— Description of the task —
Please copy all of the records below word for word, keeping every line in its original order.

— Input rows —
>>>>>
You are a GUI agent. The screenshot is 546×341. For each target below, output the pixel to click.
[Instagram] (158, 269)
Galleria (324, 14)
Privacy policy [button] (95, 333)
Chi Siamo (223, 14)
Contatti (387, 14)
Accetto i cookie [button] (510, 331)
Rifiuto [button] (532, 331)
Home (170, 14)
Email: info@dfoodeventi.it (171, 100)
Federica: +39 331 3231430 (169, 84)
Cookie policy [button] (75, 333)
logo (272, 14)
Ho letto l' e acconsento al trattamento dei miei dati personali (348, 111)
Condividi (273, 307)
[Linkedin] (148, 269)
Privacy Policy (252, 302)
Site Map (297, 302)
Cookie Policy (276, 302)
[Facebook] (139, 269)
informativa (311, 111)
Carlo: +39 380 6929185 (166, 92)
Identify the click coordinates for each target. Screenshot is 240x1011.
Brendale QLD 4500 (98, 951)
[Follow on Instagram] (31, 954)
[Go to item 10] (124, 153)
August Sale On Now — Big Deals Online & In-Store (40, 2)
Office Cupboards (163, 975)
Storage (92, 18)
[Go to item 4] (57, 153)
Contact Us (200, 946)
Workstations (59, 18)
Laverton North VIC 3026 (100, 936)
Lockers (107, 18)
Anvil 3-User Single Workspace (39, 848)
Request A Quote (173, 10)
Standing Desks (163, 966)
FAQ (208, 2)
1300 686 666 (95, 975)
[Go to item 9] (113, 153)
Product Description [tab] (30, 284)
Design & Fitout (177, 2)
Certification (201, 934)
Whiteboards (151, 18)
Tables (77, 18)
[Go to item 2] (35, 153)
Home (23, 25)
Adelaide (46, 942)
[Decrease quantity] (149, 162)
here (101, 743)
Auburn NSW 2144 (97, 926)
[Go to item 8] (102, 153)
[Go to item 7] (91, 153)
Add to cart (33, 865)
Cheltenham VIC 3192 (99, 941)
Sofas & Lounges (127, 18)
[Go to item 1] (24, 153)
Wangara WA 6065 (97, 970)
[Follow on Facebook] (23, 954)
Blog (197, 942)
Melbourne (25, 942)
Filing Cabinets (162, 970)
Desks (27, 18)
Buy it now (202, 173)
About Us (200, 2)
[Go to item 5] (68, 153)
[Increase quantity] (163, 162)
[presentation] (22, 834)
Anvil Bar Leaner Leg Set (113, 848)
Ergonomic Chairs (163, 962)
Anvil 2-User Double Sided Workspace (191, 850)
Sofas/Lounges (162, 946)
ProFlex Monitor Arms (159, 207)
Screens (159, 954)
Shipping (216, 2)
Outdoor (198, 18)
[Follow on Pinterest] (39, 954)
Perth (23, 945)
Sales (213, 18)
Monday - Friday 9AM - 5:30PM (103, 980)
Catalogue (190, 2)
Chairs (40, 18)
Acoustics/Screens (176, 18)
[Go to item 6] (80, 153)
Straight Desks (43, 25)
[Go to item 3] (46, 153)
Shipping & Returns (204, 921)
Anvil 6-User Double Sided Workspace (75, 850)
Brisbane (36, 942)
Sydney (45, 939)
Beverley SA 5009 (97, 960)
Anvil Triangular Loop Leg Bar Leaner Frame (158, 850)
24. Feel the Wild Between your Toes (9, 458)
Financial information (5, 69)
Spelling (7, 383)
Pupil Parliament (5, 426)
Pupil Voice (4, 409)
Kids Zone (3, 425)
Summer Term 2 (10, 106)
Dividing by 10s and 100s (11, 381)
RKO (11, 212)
<<<<<
— Response to this task —
You are a GUI agent. The screenshot is 546×341. For each target below, output the pixel to click.
[Instagram] (158, 269)
Galleria (324, 14)
Privacy policy [button] (95, 333)
Chi Siamo (223, 14)
Contatti (387, 14)
Accetto i cookie [button] (510, 331)
Rifiuto [button] (532, 331)
Home (170, 14)
Email: info@dfoodeventi.it (171, 100)
Federica: +39 331 3231430 (169, 84)
Cookie policy [button] (75, 333)
logo (272, 14)
Ho letto l' e acconsento al trattamento dei miei dati personali (348, 111)
Condividi (273, 307)
[Linkedin] (148, 269)
Privacy Policy (252, 302)
Site Map (297, 302)
Cookie Policy (276, 302)
[Facebook] (139, 269)
informativa (311, 111)
Carlo: +39 380 6929185 (166, 92)
Identify the click coordinates for each target. Screenshot is 240x1011.
Brendale QLD 4500 (98, 951)
[Follow on Instagram] (31, 954)
[Go to item 10] (124, 153)
August Sale On Now — Big Deals Online & In-Store (40, 2)
Office Cupboards (163, 975)
Storage (92, 18)
[Go to item 4] (57, 153)
Contact Us (200, 946)
Workstations (59, 18)
Laverton North VIC 3026 (100, 936)
Lockers (107, 18)
Anvil 3-User Single Workspace (39, 848)
Request A Quote (173, 10)
Standing Desks (163, 966)
FAQ (208, 2)
1300 686 666 (95, 975)
[Go to item 9] (113, 153)
Product Description [tab] (30, 284)
Design & Fitout (177, 2)
Certification (201, 934)
Whiteboards (151, 18)
Tables (77, 18)
[Go to item 2] (35, 153)
Home (23, 25)
Adelaide (46, 942)
[Decrease quantity] (149, 162)
here (101, 743)
Auburn NSW 2144 (97, 926)
[Go to item 8] (102, 153)
[Go to item 7] (91, 153)
Add to cart (33, 865)
Cheltenham VIC 3192 (99, 941)
Sofas & Lounges (127, 18)
[Go to item 1] (24, 153)
Wangara WA 6065 (97, 970)
[Follow on Facebook] (23, 954)
Blog (197, 942)
Melbourne (25, 942)
Filing Cabinets (162, 970)
Desks (27, 18)
Buy it now (202, 173)
About Us (200, 2)
[Go to item 5] (68, 153)
[Increase quantity] (163, 162)
[presentation] (22, 834)
Anvil Bar Leaner Leg Set (113, 848)
Ergonomic Chairs (163, 962)
Anvil 2-User Double Sided Workspace (191, 850)
Sofas/Lounges (162, 946)
ProFlex Monitor Arms (159, 207)
Screens (159, 954)
Shipping (216, 2)
Outdoor (198, 18)
[Follow on Pinterest] (39, 954)
Perth (23, 945)
Sales (213, 18)
Monday - Friday 9AM - 5:30PM (103, 980)
Catalogue (190, 2)
Chairs (40, 18)
Acoustics/Screens (176, 18)
[Go to item 6] (80, 153)
Straight Desks (43, 25)
[Go to item 3] (46, 153)
Shipping & Returns (204, 921)
Anvil 6-User Double Sided Workspace (75, 850)
Brisbane (36, 942)
Sydney (45, 939)
Beverley SA 5009 (97, 960)
Anvil Triangular Loop Leg Bar Leaner Frame (158, 850)
24. Feel the Wild Between your Toes (9, 458)
Financial information (5, 69)
Spelling (7, 383)
Pupil Parliament (5, 426)
Pupil Voice (4, 409)
Kids Zone (3, 425)
Summer Term 2 (10, 106)
Dividing by 10s and 100s (11, 381)
RKO (11, 212)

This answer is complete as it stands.